*** Reading text
Nibbling Rivalry | Restaurants | Miami | Miami New Times | The Leading Independent News Source in Miami, Florida
Navigation

Nibbling Rivalry

I met a chef for dinner at Two Sisters Restaurant. A happy coincidence, which I discovered when I got there: He had helped open the restaurant in 1987. Glancing around the stately stone and marble dining room, accented by a square bar at one end and a long open kitchen...
Share this:
I met a chef for dinner at Two Sisters Restaurant. A happy coincidence, which I discovered when I got there: He had helped open the restaurant in 1987. Glancing around the stately stone and marble dining room, accented by a square bar at one end and a long open kitchen down one side, he noted with satisfaction, "Everything's the same."

Then he received his menu. "Whoa," he said. "Everything's changed."
True enough. Prices for entrees have come down to the high teens from the mid-twenties. The restaurant, located in the Coral Gables Hyatt Regency, is busier than it's been in a long while and even serves an enthusiastic happy-hour bunch. But the biggest alteration concerns the food.

I favorably reviewed Two Sisters, named for the hall where the Alhambra's harem lived (the Hyatt is modeled after that castle in Granada), a couple of years ago, during its New World cuisine days. One of the few corporate hotel restaurants cognizant of its multicultural dining environment, the Sisters has switched to Pacific Rim cuisine. But executive chef Jim Palmeri, late of the Hyatt's Cafe Japengo in La Jolla, California, takes the pan-Asian trend over the top, spinning in a Latin influence. The new menu, which features Chinese, Thai, Indonesian, Japanese, and Spanish flavors, made its debut a month ago.
******
**Exercise details**
Which flavors does the restaurant review say the new Two Sisters menu features? The lines that come next have nothing to do with the restaurant review.
*** Data shown
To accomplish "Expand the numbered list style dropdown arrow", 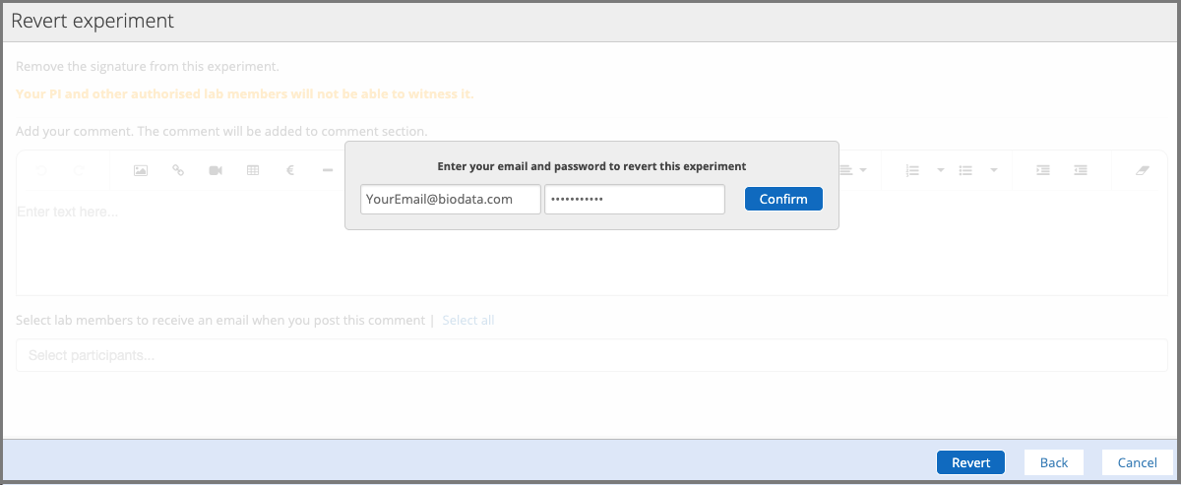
******
**Task result**
Chinese, Thai, Indonesian, Japanese, and Spanish.